I’ve always been a story teller. As far back as I can remember, I’ve been telling tales. When other kids brought things from home (like a new toy, or their stamp collection) to share during show and tell, I’d make up glorious adventures about dragons, and ogres, and trolls, and unicorns. I really can’t remember a time when fantasy didn’t draw me in totally and completely.
When asked to read aloud in class, I did so with vigor and excitement. My voice filled with drama reflecting the mood of the story. It never occurred to me there was another way to read. I told my own stories with fervor, why would I not give the same commitment to the words of another?
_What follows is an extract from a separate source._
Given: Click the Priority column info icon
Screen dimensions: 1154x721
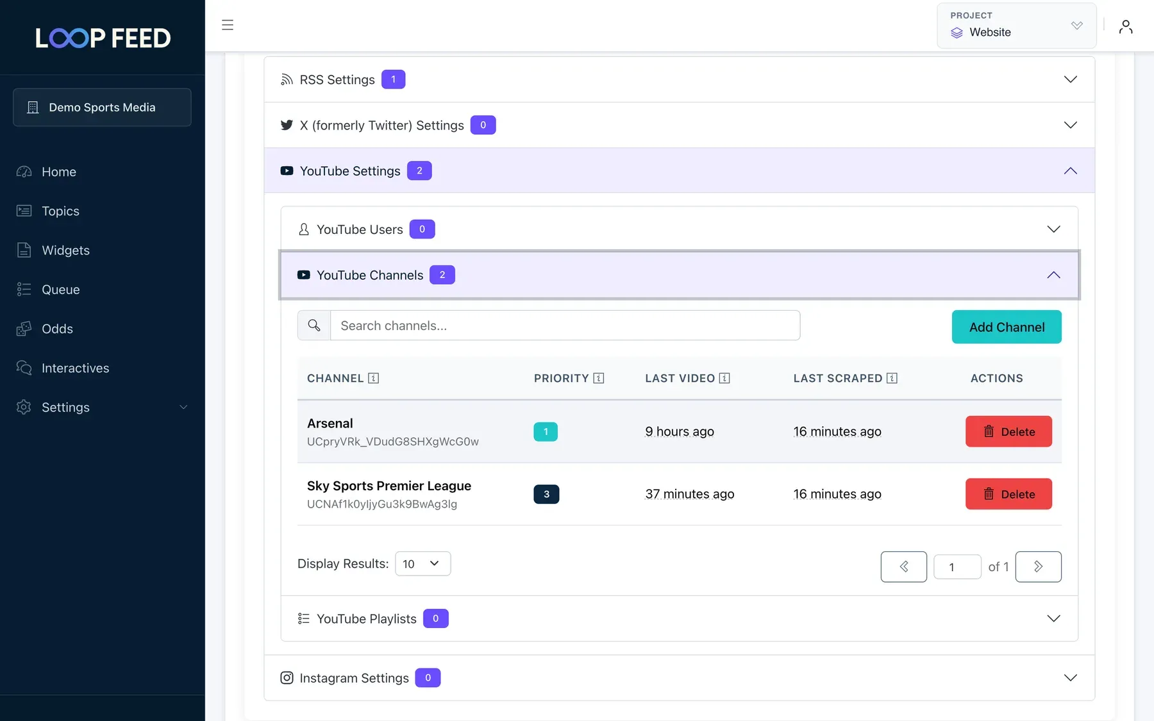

I remember the first time I read out loud in grade eight. It was a significant point for me. I’d transferred to a new school that year, and for the first time I was in a class full of kids who didn’t know me from Adam. I began reading, filled with pride – I was always such a great orator. When the class erupted in laughter I was completely taken aback. I remember pausing, looking around to see what had everyone in stitches. When I didn’t see anything, I picked up where I’d left off.
The teacher cut me off when the class fell apart into peels of laughter for the second time. I’ll never forget her words: “Maybe we should let someone else have a turn.” It was at that moment that I realized that the laughter was directed at me. Me.
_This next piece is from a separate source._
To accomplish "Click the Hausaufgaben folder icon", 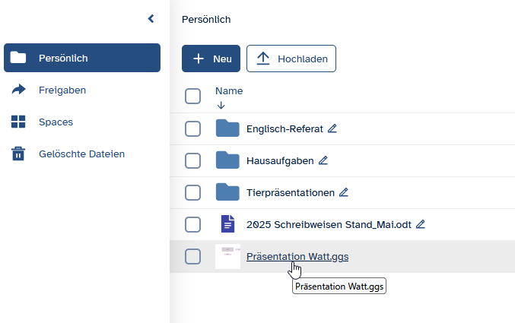I will point(227,160).
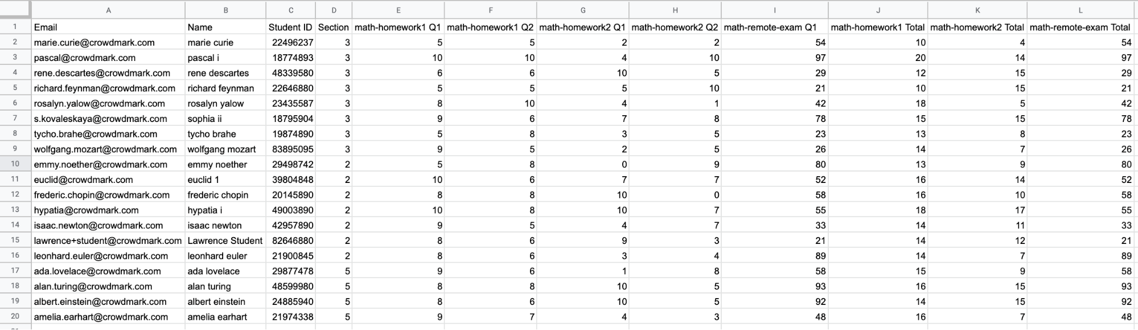Click Lawrence Student name cell
This screenshot has width=1138, height=330.
(225, 241)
I sat down, completely in shock. Everyone had always been in such awe of my tremendous reading and narration skills. This was one of the few intellectual areas where I had truly excelled. I was an advanced reader, and had always impressed my peers. So the fact that this area of pride was – in this new arena – an embarrassment was… well… dumbfounding.
I learned quickly to dumb myself down when talking to people. No one wanted to be outshone… especially by a girl. There were only eight girls and forty boys in the two grade eight classes in the school. And the girls all seemed to take pride in their lack of intelligence. It really was a turning year for me. Strange, and peculiar in so many ways.
I love now having the chance to again be reading fantasy adventure… with excitement, emotion, and enthusiasm. The way these stories were meant to be read. Giving value to each line. Giving voice to every character.
The wee girlie loves reading “chapters” at night with me. Tonight we couldn’t help but read four (rather than our usual two). We’re at an exceptionally exciting part of the story… and it can be hard to put it down. Lily-Ann may only be three, but I never have to worry about dumbing down a story for her – like I used to do for those eight graders. We relish the experience together, and I know she’s in for a life-time passion for the written word. It’s something that thrills me totally and completely.
We’re currently on book three of the Keyholders series. And I heartily recommend every book we’ve read so far. There have been times that she has jumped, cried out empathetically, busted a gut laughing… She’ll shout out: “It’s a dragon!!!” “Bring bells!!! You need bells to scare them away!!!” “The queen is coming! RUN!!!!” And that says sooo much to me about the quality of this series. It’s one I’m sure she’ll come back to when she’s able to read it herself. For now though, I’m happy it’s something we can share together.
Posted on April 14, 2011, in Feminism, Joy Journey, Parenting, Wee Girlie and tagged chapter books, children's books, children's stories, Debbie Dadey, Formative Moments, Inside the Magic, juvenile fiction, Keyholders, kids chapter books, Marcia Thornton, reading aloud, reading out loud, reading out loud in class, The Other Side of Magic, The Wrong Side of Magic, This Side of Magic. Bookmark the permalink. Leave a comment.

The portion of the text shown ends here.